● Task prompt
Filter the records, keeping every line that has the string "give".

Stored records:

•••••

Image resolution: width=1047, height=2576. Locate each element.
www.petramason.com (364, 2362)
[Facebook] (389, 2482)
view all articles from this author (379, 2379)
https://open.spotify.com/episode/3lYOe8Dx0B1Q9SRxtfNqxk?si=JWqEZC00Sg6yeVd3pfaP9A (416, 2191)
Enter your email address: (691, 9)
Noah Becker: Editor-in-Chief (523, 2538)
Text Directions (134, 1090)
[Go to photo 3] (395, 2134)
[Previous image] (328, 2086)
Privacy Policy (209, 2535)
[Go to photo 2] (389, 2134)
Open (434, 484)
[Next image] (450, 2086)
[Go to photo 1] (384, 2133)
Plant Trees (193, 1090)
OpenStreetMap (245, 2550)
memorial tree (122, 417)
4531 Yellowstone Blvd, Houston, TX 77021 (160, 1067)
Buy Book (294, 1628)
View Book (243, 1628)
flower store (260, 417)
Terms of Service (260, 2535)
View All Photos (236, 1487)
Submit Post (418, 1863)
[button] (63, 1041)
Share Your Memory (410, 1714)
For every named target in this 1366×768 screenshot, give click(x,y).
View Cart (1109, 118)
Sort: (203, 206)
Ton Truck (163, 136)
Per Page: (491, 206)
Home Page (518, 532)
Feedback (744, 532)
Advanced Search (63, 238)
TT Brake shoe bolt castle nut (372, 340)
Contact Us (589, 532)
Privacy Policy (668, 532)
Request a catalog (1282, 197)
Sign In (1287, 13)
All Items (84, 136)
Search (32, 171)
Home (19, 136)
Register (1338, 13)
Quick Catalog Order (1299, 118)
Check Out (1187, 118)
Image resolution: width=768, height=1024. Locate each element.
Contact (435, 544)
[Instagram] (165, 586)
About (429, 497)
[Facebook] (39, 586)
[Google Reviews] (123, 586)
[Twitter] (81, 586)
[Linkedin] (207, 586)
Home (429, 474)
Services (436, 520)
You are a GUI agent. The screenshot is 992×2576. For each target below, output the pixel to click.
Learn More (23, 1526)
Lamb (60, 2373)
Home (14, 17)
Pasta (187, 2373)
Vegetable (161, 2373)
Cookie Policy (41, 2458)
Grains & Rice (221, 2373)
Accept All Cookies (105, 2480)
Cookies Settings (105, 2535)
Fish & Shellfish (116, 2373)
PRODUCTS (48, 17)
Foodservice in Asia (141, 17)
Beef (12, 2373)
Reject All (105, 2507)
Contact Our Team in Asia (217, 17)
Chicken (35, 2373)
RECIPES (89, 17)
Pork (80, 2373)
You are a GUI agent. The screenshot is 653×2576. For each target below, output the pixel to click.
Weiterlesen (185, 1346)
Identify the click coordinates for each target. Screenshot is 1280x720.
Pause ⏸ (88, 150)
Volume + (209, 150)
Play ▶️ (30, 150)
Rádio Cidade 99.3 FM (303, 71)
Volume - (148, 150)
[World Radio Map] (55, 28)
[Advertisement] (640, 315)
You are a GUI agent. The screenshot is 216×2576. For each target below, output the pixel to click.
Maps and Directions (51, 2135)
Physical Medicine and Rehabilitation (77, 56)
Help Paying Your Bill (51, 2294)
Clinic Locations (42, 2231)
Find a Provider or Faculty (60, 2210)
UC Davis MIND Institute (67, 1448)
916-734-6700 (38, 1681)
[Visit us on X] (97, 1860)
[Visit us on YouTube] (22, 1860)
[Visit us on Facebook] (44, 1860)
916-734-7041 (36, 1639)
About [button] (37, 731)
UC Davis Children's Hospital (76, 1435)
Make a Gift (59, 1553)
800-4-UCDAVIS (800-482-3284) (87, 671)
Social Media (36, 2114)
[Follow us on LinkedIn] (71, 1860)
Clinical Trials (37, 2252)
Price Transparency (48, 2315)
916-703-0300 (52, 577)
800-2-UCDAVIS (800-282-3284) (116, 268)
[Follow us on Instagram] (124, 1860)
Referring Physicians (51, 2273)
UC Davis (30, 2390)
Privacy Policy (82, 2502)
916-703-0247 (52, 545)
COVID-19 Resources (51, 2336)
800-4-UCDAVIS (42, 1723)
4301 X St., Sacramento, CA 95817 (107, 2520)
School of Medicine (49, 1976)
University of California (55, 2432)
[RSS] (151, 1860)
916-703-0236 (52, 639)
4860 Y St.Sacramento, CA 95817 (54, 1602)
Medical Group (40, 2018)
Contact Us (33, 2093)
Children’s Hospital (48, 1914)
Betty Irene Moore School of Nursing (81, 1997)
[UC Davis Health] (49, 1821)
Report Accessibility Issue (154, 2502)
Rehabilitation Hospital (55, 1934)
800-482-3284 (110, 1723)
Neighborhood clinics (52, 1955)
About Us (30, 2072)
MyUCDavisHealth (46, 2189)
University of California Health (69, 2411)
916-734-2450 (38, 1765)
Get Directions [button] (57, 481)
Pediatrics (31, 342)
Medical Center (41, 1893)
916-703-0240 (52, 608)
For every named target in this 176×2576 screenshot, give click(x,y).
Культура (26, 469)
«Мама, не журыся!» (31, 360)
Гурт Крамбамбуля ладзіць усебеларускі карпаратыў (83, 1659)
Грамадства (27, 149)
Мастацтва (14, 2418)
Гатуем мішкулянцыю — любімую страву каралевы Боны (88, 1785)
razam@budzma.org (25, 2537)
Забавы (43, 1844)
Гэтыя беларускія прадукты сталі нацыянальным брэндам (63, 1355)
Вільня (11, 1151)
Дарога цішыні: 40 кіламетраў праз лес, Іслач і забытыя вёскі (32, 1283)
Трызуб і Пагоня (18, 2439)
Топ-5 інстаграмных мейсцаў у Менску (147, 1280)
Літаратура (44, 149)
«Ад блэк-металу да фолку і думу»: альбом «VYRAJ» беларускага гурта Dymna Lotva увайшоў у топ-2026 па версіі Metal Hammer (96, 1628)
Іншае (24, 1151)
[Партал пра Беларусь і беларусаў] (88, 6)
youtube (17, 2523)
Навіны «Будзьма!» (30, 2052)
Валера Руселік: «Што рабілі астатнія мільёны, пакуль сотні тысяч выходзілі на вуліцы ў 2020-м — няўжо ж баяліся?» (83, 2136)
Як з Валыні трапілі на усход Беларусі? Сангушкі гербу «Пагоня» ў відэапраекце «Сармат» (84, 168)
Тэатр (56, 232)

•••••

● Answer to the exercise
For every named target in this 1366×768 screenshot, give click(x,y).
For every named target in this 176×2576 screenshot, give click(x,y).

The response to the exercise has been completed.